* [EXERCISE REQUIREMENTS]
From the listing below, pull out the lines that hold "label".
::::
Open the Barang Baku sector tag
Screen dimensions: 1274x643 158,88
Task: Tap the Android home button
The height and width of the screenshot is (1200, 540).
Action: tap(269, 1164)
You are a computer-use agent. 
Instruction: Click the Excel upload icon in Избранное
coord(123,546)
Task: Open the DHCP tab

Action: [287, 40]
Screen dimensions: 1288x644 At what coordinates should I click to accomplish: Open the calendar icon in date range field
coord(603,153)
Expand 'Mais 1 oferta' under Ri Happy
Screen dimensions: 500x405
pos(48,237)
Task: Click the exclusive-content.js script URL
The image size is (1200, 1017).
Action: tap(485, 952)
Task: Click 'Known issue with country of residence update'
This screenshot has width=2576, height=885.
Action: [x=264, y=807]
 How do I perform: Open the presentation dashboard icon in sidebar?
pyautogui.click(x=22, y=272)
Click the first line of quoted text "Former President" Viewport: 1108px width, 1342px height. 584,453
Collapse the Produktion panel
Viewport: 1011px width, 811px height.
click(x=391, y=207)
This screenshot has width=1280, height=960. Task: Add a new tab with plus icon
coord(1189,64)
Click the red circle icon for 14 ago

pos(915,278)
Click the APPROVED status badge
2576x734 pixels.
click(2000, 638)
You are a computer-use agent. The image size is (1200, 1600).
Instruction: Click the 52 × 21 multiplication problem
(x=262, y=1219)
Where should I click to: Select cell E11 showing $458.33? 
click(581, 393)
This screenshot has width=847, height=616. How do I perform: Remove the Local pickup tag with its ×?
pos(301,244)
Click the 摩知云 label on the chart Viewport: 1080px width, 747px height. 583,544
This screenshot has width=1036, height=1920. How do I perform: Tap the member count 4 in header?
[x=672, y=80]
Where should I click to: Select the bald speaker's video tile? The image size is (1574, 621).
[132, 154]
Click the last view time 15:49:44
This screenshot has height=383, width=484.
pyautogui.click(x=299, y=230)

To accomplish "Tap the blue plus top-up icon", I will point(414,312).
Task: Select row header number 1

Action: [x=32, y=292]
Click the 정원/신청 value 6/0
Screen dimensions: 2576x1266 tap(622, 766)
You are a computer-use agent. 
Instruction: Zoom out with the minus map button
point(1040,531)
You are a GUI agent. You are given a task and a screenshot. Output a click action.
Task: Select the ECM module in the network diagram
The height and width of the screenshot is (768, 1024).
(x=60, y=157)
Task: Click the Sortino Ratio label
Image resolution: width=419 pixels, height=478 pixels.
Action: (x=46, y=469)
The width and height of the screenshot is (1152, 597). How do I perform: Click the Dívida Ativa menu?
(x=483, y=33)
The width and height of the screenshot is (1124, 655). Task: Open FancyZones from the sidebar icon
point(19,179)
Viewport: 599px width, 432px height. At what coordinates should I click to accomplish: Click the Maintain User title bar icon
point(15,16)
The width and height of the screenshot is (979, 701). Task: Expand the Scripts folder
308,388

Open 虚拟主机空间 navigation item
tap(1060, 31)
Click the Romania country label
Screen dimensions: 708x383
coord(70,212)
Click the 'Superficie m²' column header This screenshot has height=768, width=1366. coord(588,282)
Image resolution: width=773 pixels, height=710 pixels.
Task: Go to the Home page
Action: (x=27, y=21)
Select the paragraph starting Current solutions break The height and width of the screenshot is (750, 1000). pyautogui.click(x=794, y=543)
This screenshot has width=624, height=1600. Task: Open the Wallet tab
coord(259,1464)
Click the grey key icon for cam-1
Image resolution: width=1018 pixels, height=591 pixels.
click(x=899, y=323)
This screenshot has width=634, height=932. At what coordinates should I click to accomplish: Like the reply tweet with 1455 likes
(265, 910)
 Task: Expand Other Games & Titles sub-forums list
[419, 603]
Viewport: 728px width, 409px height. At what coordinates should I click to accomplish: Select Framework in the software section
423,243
::::
* [RESULT]
Click the 摩知云 label on the chart Viewport: 1080px width, 747px height. 583,544
Task: Click the Sortino Ratio label
Click the Romania country label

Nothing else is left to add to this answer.